19/11/2020

VinteVinte - 126




126.

 

RAUL, O ROEDOR

 

Coimbra, terça-feira, 25 de Agosto de 2020

 



    Cavalo negro & gato branco partilham o instante no jardim da mansão senhorial. Nem espírito nem porvir. Nem valor nem regulamento. Todo o prejuízo só pode vir – se vier – do sujeito que olha. O atavismo há-de ser dele. 

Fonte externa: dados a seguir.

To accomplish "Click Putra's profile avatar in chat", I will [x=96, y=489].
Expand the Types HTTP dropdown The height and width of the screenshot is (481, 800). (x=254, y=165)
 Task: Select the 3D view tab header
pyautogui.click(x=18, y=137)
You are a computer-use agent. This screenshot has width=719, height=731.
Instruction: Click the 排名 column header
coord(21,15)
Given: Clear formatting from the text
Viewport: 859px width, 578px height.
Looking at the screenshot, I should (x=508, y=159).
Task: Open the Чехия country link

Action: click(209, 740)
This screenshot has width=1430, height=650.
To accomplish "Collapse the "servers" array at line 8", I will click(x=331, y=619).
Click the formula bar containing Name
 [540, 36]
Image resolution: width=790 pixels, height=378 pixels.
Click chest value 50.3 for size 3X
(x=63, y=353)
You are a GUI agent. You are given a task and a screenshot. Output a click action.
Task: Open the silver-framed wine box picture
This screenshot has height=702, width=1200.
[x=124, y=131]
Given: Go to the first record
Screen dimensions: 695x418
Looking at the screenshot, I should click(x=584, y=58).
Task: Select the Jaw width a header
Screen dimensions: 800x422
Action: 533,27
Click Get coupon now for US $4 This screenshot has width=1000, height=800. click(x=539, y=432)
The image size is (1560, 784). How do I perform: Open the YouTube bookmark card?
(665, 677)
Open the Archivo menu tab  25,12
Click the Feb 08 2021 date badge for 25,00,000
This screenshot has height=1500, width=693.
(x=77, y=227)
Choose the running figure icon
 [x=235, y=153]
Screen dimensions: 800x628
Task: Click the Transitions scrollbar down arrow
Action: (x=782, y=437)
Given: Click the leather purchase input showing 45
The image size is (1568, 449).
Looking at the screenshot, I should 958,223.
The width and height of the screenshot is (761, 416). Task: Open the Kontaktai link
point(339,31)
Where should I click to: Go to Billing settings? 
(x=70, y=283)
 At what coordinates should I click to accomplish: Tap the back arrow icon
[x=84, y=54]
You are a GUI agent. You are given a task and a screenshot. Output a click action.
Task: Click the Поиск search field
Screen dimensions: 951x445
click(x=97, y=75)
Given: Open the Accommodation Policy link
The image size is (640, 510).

    Em outra ou mesma matina, três mosqueteiros (re-)unem-se na atenção que lhes atiro: Paul Valéry, Pierre Louÿs & André Gide. Palavrosos, interessantes. Depois Heidegger, muito interessante, justapoedor de neologismos carregados de intenção significativa relativamente ao Ser, ao Nada, à Autenticidade & à Liberdade. 

    Como descampados pontuados aqui-além, também a memória se me salpica de casas devolutas. Nem fantasmas as habitam. Invade-as a erva & o mato de alguns versos, nada mais. 

    Algum fruto, enfim, isto vai dando. 
    Frescura nova, a noite mais antiga. 
    Descer parece ser mor pontaria. 
    A vaga há-de chegar, tudo levando. 

    (É inelutável ir aprendendo sempre. Reconhecer o mau & o mal; identificar o bem & o bom.) 

    Para muito, é tarde de mais. 
    Para outro tanto, nunca devera haver sido cedo. 

    Ou então Raul Brandão assim em Húmus: 

    “O homem rói dentro do homem: criam-se olhos que vêem na obscuridade.”